» Description of the task:
Rewrite the lines below, substituting "purse icon" for "wallet icon" and leaving every other character unchanged.

Text and element pointing lines
════

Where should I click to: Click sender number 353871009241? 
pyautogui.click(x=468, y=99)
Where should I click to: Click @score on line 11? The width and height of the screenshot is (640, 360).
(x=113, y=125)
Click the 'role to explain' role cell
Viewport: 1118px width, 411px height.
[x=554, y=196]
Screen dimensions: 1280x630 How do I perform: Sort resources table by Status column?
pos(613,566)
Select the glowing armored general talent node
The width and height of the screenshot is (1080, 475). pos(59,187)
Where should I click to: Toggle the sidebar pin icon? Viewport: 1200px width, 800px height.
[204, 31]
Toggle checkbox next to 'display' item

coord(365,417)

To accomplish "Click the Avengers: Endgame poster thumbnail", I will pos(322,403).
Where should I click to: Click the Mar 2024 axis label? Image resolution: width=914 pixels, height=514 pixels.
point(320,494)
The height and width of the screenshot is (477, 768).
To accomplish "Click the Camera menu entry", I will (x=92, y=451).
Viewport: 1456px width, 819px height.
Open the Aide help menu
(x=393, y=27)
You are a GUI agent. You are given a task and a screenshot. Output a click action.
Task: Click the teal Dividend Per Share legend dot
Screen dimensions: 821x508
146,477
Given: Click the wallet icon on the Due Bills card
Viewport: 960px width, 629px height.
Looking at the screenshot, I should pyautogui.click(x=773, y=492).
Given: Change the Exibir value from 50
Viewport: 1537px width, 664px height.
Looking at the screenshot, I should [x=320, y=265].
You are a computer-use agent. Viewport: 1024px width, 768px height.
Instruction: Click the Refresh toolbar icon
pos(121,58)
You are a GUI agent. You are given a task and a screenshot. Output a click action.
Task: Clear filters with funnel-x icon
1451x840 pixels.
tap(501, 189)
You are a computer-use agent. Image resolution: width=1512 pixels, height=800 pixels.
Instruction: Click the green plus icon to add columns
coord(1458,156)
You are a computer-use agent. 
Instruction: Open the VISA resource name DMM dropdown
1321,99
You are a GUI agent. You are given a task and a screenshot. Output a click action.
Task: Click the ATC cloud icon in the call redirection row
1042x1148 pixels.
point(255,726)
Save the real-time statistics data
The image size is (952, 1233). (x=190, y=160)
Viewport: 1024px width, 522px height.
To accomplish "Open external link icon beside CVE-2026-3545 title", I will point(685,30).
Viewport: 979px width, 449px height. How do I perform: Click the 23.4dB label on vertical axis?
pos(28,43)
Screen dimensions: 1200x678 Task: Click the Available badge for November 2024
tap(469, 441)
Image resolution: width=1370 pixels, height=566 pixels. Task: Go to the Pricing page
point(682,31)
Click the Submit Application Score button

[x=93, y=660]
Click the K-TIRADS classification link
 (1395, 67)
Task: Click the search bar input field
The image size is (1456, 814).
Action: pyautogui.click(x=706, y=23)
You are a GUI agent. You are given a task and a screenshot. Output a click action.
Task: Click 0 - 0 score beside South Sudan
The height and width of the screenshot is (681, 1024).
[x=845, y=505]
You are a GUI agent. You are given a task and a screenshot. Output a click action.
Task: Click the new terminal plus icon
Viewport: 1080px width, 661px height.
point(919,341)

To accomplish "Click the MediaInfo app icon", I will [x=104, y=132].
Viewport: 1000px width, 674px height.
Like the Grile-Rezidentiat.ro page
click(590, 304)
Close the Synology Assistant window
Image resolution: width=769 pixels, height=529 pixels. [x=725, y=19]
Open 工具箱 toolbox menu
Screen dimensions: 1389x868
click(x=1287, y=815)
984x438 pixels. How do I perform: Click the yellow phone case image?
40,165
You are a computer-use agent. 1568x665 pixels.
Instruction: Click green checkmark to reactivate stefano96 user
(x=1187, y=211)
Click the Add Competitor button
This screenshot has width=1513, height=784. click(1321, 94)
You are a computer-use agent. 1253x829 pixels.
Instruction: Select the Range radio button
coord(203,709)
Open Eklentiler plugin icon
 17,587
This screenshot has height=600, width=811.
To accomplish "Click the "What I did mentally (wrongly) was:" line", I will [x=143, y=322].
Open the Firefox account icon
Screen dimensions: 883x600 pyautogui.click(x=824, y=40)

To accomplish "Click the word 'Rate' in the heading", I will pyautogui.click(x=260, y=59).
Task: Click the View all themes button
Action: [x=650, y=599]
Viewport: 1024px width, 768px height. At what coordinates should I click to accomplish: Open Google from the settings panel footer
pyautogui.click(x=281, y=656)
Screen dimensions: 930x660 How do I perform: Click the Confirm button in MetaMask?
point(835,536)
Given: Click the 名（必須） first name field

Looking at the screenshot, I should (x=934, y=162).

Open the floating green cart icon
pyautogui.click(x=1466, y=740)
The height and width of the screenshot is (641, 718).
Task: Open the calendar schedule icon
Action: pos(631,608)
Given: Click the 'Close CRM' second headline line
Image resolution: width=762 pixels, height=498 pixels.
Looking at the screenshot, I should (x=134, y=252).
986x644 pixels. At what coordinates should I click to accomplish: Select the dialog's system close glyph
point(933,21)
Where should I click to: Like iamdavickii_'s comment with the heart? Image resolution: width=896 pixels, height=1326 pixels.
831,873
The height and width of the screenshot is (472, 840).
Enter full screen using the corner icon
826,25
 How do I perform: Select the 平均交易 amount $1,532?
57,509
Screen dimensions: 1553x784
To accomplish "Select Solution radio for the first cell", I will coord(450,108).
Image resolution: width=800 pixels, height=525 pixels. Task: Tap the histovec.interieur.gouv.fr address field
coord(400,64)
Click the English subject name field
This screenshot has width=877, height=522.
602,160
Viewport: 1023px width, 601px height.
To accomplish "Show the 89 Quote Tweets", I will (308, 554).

════

» Result for this exercise:
Where should I click to: Click sender number 353871009241? 
pyautogui.click(x=468, y=99)
Where should I click to: Click @score on line 11? The width and height of the screenshot is (640, 360).
(x=113, y=125)
Click the 'role to explain' role cell
Viewport: 1118px width, 411px height.
[x=554, y=196]
Screen dimensions: 1280x630 How do I perform: Sort resources table by Status column?
pos(613,566)
Select the glowing armored general talent node
The width and height of the screenshot is (1080, 475). pos(59,187)
Where should I click to: Toggle the sidebar pin icon? Viewport: 1200px width, 800px height.
[204, 31]
Toggle checkbox next to 'display' item

coord(365,417)

To accomplish "Click the Avengers: Endgame poster thumbnail", I will pos(322,403).
Where should I click to: Click the Mar 2024 axis label? Image resolution: width=914 pixels, height=514 pixels.
point(320,494)
The height and width of the screenshot is (477, 768).
To accomplish "Click the Camera menu entry", I will (x=92, y=451).
Viewport: 1456px width, 819px height.
Open the Aide help menu
(x=393, y=27)
You are a GUI agent. You are given a task and a screenshot. Output a click action.
Task: Click the teal Dividend Per Share legend dot
Screen dimensions: 821x508
146,477
Given: Click the purse icon on the Due Bills card
Viewport: 960px width, 629px height.
Looking at the screenshot, I should pyautogui.click(x=773, y=492).
Given: Change the Exibir value from 50
Viewport: 1537px width, 664px height.
Looking at the screenshot, I should [x=320, y=265].
You are a computer-use agent. Viewport: 1024px width, 768px height.
Instruction: Click the Refresh toolbar icon
pos(121,58)
You are a GUI agent. You are given a task and a screenshot. Output a click action.
Task: Clear filters with funnel-x icon
1451x840 pixels.
tap(501, 189)
You are a computer-use agent. Image resolution: width=1512 pixels, height=800 pixels.
Instruction: Click the green plus icon to add columns
coord(1458,156)
You are a computer-use agent. 
Instruction: Open the VISA resource name DMM dropdown
1321,99
You are a GUI agent. You are given a task and a screenshot. Output a click action.
Task: Click the ATC cloud icon in the call redirection row
1042x1148 pixels.
point(255,726)
Save the real-time statistics data
The image size is (952, 1233). (x=190, y=160)
Viewport: 1024px width, 522px height.
To accomplish "Open external link icon beside CVE-2026-3545 title", I will point(685,30).
Viewport: 979px width, 449px height. How do I perform: Click the 23.4dB label on vertical axis?
pos(28,43)
Screen dimensions: 1200x678 Task: Click the Available badge for November 2024
tap(469, 441)
Image resolution: width=1370 pixels, height=566 pixels. Task: Go to the Pricing page
point(682,31)
Click the Submit Application Score button

[x=93, y=660]
Click the K-TIRADS classification link
 (1395, 67)
Task: Click the search bar input field
The image size is (1456, 814).
Action: pyautogui.click(x=706, y=23)
You are a GUI agent. You are given a task and a screenshot. Output a click action.
Task: Click 0 - 0 score beside South Sudan
The height and width of the screenshot is (681, 1024).
[x=845, y=505]
You are a GUI agent. You are given a task and a screenshot. Output a click action.
Task: Click the new terminal plus icon
Viewport: 1080px width, 661px height.
point(919,341)

To accomplish "Click the MediaInfo app icon", I will [x=104, y=132].
Viewport: 1000px width, 674px height.
Like the Grile-Rezidentiat.ro page
click(590, 304)
Close the Synology Assistant window
Image resolution: width=769 pixels, height=529 pixels. [x=725, y=19]
Open 工具箱 toolbox menu
Screen dimensions: 1389x868
click(x=1287, y=815)
984x438 pixels. How do I perform: Click the yellow phone case image?
40,165
You are a computer-use agent. 1568x665 pixels.
Instruction: Click green checkmark to reactivate stefano96 user
(x=1187, y=211)
Click the Add Competitor button
This screenshot has width=1513, height=784. click(1321, 94)
You are a computer-use agent. 1253x829 pixels.
Instruction: Select the Range radio button
coord(203,709)
Open Eklentiler plugin icon
 17,587
This screenshot has height=600, width=811.
To accomplish "Click the "What I did mentally (wrongly) was:" line", I will [x=143, y=322].
Open the Firefox account icon
Screen dimensions: 883x600 pyautogui.click(x=824, y=40)

To accomplish "Click the word 'Rate' in the heading", I will pyautogui.click(x=260, y=59).
Task: Click the View all themes button
Action: [x=650, y=599]
Viewport: 1024px width, 768px height. At what coordinates should I click to accomplish: Open Google from the settings panel footer
pyautogui.click(x=281, y=656)
Screen dimensions: 930x660 How do I perform: Click the Confirm button in MetaMask?
point(835,536)
Given: Click the 名（必須） first name field

Looking at the screenshot, I should (x=934, y=162).

Open the floating green cart icon
pyautogui.click(x=1466, y=740)
The height and width of the screenshot is (641, 718).
Task: Open the calendar schedule icon
Action: pos(631,608)
Given: Click the 'Close CRM' second headline line
Image resolution: width=762 pixels, height=498 pixels.
Looking at the screenshot, I should (x=134, y=252).
986x644 pixels. At what coordinates should I click to accomplish: Select the dialog's system close glyph
point(933,21)
Where should I click to: Like iamdavickii_'s comment with the heart? Image resolution: width=896 pixels, height=1326 pixels.
831,873
The height and width of the screenshot is (472, 840).
Enter full screen using the corner icon
826,25
 How do I perform: Select the 平均交易 amount $1,532?
57,509
Screen dimensions: 1553x784
To accomplish "Select Solution radio for the first cell", I will coord(450,108).
Image resolution: width=800 pixels, height=525 pixels. Task: Tap the histovec.interieur.gouv.fr address field
coord(400,64)
Click the English subject name field
This screenshot has width=877, height=522.
602,160
Viewport: 1023px width, 601px height.
To accomplish "Show the 89 Quote Tweets", I will (308, 554).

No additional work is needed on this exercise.